> [Assignment]: Nothing but the pictures gets dropped; retype every entry exactly.

> [The data]:
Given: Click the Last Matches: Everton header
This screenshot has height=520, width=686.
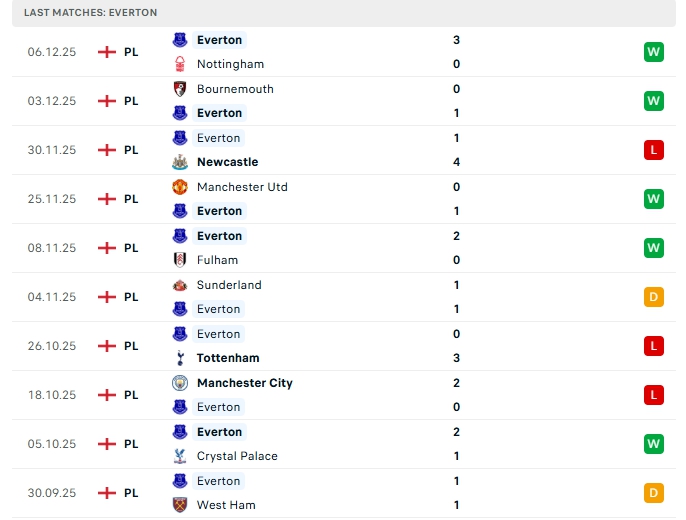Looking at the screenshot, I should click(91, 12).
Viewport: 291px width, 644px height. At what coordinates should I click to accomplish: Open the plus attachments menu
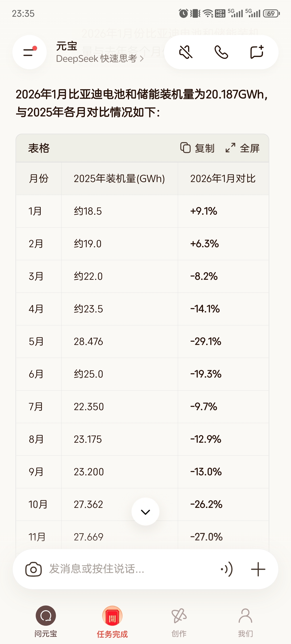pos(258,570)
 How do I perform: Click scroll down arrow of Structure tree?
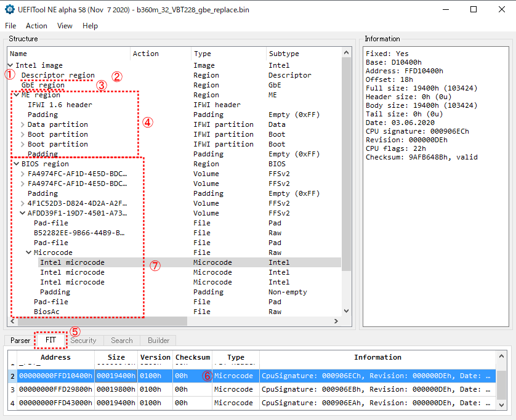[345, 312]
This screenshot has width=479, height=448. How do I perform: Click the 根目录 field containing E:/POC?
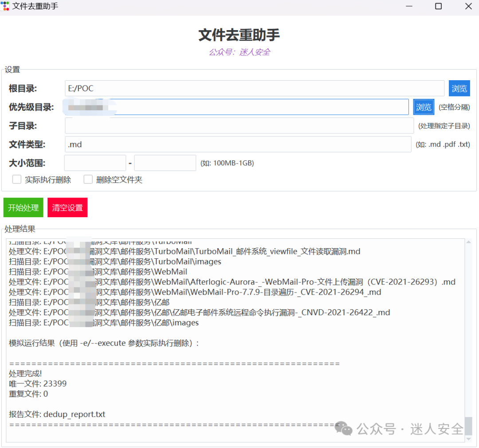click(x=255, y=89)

> [Answer box]:
Given: Click the Last Matches: Everton header
This screenshot has height=520, width=686.
Looking at the screenshot, I should click(91, 12).
Viewport: 291px width, 644px height. At what coordinates should I click to accomplish: Open the plus attachments menu
pos(258,570)
 How do I perform: Click scroll down arrow of Structure tree?
[345, 312]
This screenshot has width=479, height=448. How do I perform: Click the 根目录 field containing E:/POC?
click(x=255, y=89)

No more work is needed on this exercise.